Let there be no mistake – we also think these appalling thugs need expunging from the world, and as soon as practicable.
But we are alarmed and worried by the enthusiasm with which the Australian government – especially Prime Minister Tony Abbott and Foreign Minister Julie Bishop – have not just fallen in lock-step with our Western allies. but have been seen to be stoking the fires of conflict with a triumphalist air that amounts to “Look at us, we’re strong leaders, and you want strong leaders, right?”
We are undoubtedly already seeing the first signs of a deeply unpopular government using the conflict to bolster its electoral fortunes – a so-called “khaki election” looms – and given that our bravura chest-beating almost certainly increases the likelihood of a terrorist attack against Australians, that’s a very risky card to play. Nevertheless, for a Prime Minister with a Government that has proven itself both tone-deaf and gaffe-laden, the conflict with IS is the gift that keeps on giving. “Hey! Let’s all stop worrying about Medicare co-payments and go BOMB something, already!”
This rhetorical style has been echoed to a lesser extent by Cameron in the UK and the Republicans in America, especially the surely past-pensionable John McCain, but much less so by a carefully-nuanced President Obama. It’s almost as if Barack phoned Tony and Dave and said “Ramp it up a bit, will ya, cobbers? We’re a bit bruised over here and I have to be a more laid back.” Surely not?
There’s no question that IS are pretty much the worst of the worst going round at the moment, but let us be absolutely clear what their murderous public tactics are designed to achieve. These are people playing a long game, who have no respect or care for their own lives or for others. They are trying to drag the democratic West, against which they have a visceral, systemic hatred, into a seemingly endless conflict in a war zone where the alliances and influences shift weekly, and where the sectarian divisions are about as deep as it is possible to find them. It’s virtually impossible to “pick winners” in this environment, because this week’s ally is last week’s mortal enemy. As even Abbott himself once presciently remarked about Syria, “it’s a choice between baddies and baddies”.
We have already seen America co-operating with Iran and Russia to attack IS – both countries currently under sanctions and blockades from the West. We have seen America calling openly for Iran to aid in the fight against IS, despite the fact that they already are, a call that has been rejected by the top Ayotollah, despite the fact that this is exactly what they are already doing.

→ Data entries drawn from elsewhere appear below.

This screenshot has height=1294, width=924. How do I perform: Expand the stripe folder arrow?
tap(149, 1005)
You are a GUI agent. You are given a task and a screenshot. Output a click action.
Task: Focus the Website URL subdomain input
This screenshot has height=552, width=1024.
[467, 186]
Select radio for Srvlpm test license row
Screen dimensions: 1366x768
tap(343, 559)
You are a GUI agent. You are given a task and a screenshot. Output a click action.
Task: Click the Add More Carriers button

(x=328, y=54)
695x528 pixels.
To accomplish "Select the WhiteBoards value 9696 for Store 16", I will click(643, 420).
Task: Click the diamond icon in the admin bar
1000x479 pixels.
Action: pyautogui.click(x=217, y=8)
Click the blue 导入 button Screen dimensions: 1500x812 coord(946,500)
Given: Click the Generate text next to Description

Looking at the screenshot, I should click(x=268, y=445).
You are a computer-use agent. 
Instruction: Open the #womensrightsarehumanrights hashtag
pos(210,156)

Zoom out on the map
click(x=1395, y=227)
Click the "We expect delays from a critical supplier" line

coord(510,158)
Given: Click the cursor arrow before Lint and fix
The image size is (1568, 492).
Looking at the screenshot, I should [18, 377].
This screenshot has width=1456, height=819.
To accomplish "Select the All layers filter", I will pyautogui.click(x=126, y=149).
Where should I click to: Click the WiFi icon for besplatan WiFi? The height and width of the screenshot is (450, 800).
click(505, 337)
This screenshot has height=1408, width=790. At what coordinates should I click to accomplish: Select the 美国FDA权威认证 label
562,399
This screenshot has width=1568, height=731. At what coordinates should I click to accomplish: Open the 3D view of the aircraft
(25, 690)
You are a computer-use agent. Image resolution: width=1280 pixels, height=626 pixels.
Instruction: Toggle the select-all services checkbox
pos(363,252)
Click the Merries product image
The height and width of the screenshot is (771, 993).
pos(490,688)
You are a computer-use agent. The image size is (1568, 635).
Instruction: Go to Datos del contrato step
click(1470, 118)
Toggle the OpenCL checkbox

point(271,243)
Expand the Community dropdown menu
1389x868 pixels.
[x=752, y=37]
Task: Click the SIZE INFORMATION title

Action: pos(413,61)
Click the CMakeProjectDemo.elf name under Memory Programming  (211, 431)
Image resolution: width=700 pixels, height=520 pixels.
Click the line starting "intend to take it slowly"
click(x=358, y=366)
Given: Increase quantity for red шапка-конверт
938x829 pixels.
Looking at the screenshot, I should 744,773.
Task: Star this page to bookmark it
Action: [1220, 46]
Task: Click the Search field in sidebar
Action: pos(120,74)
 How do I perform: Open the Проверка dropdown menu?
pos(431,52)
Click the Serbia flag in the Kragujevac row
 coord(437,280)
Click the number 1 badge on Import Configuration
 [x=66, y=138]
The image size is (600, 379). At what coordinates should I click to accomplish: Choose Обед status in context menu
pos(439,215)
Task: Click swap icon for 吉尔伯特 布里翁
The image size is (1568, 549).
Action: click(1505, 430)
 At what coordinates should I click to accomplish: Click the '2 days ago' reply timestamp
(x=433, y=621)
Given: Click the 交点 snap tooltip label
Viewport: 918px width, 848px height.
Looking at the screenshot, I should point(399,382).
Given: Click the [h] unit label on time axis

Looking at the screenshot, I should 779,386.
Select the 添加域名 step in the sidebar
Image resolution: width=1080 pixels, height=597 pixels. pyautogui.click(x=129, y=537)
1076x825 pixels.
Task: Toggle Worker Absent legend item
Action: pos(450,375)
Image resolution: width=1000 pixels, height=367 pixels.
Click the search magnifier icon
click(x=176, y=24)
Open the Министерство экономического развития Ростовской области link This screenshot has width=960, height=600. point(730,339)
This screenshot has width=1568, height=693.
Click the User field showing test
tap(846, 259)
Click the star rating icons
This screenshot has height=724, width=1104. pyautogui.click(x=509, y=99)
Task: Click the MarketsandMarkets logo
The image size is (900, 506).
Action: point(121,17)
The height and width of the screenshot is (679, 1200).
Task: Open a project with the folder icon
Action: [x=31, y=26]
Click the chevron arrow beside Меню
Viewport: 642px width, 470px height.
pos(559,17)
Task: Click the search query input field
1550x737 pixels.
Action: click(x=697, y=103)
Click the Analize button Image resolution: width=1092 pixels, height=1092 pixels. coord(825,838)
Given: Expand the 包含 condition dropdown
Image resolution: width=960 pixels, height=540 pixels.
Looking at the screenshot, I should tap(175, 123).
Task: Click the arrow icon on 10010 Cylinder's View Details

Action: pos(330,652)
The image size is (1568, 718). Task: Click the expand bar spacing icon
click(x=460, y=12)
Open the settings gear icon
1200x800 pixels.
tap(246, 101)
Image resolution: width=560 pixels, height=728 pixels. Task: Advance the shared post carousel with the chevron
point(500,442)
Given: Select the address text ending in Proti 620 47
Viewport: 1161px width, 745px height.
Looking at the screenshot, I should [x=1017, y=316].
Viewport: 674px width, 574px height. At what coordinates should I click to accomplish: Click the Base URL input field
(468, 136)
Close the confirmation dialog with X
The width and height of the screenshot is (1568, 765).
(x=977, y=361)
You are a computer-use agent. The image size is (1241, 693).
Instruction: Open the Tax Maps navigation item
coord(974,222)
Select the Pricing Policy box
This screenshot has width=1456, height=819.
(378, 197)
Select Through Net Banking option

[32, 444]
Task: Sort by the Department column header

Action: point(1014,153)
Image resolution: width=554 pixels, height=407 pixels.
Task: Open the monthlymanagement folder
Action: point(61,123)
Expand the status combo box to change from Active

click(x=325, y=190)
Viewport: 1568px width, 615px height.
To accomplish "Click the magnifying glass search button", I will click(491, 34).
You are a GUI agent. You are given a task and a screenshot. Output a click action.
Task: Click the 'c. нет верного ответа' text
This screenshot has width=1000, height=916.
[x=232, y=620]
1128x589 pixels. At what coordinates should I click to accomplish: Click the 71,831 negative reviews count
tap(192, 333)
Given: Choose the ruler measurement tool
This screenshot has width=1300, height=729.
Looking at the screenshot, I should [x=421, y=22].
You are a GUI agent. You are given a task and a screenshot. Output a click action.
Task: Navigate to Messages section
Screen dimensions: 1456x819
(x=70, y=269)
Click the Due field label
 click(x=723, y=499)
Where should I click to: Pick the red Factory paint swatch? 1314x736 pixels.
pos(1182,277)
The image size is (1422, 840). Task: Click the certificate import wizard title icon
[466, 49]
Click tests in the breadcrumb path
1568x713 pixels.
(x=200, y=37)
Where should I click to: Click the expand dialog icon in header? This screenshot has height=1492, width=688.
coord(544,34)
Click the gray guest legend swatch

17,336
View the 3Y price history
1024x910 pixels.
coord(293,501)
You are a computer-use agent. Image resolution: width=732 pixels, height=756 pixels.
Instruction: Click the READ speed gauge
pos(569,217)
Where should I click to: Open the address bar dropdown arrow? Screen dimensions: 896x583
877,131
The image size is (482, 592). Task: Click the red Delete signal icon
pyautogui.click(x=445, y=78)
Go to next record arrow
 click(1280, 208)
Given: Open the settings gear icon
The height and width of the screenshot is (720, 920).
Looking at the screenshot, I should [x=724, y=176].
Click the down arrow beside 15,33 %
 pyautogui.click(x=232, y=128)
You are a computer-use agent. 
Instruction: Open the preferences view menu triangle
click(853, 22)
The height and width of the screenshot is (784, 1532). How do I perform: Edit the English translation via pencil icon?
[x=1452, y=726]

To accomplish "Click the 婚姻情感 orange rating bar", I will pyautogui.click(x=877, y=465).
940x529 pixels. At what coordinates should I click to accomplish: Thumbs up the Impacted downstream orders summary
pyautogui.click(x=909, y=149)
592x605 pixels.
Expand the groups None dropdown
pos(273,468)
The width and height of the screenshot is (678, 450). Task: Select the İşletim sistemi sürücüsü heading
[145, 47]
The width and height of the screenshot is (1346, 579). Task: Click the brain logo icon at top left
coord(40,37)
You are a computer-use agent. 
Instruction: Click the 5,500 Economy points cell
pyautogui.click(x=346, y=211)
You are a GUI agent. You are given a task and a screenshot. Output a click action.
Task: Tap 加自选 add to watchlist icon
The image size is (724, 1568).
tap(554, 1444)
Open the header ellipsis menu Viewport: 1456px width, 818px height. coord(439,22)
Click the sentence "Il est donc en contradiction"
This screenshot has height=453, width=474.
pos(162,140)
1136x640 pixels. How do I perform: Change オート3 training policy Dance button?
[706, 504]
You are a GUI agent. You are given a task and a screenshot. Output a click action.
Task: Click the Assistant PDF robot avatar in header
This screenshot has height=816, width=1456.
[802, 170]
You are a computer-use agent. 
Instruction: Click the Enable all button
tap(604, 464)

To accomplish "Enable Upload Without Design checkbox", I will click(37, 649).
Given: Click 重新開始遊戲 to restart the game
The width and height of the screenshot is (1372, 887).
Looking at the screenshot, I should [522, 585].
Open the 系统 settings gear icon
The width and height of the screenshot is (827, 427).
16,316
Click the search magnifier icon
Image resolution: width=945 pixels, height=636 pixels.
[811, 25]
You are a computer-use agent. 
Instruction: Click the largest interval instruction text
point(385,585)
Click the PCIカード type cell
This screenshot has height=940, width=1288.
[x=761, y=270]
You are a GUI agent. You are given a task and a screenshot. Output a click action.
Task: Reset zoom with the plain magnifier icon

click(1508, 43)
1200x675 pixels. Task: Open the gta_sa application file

We have moved from being a day away from air strikes against Assad in Syria (thankfully averted when it became clear that the gas attacks on the Syrian public were probably carried out by rebels, and perhaps that the White House knew that all along, and even allegedly that the rebels were deliberately encouraged to do so, under Western guidance) to now cautiously needing to support him against IS, which will lead to the partial abandonment of the non-extremist Syrian opposition, or what may be even more bizarre, the joining of Assad with his former enemies to create a newly viable Syrian state to defeat the IS and Al Nusra insurgents.
How anyone is supposed to conduct a sane rational policy in this environment is beyond us. It’s a floating, shifting miasma of shifting lines, and we see no end to it. We are reasonably sure, though, that bellicose trumpeting is the least helpful thing we can do, especially as we have no idea how that plays amongst the general public in the contested regions.
What IS knows is that in this confused environment, mistakes can and will happen. IS and their backers know that the first time a bunker buster hits a school in Mosul there will be a flood of worldwide sympathy from both within the Sunni Muslim community and without it, and there’ll be a fresh rash of recruits flooding to a simpler, less complex view of the world than that offered by democracy. The angst and confusion created by the Israeli bombardment of Gaza will be seen to be just a shadow of what’s going to happen in northern Iraq and parts of Syria. Indeed, the mistakes (and concomitant slaughter of innocent civilians) are already happening, even if they’re not being widely reported in mainstream media.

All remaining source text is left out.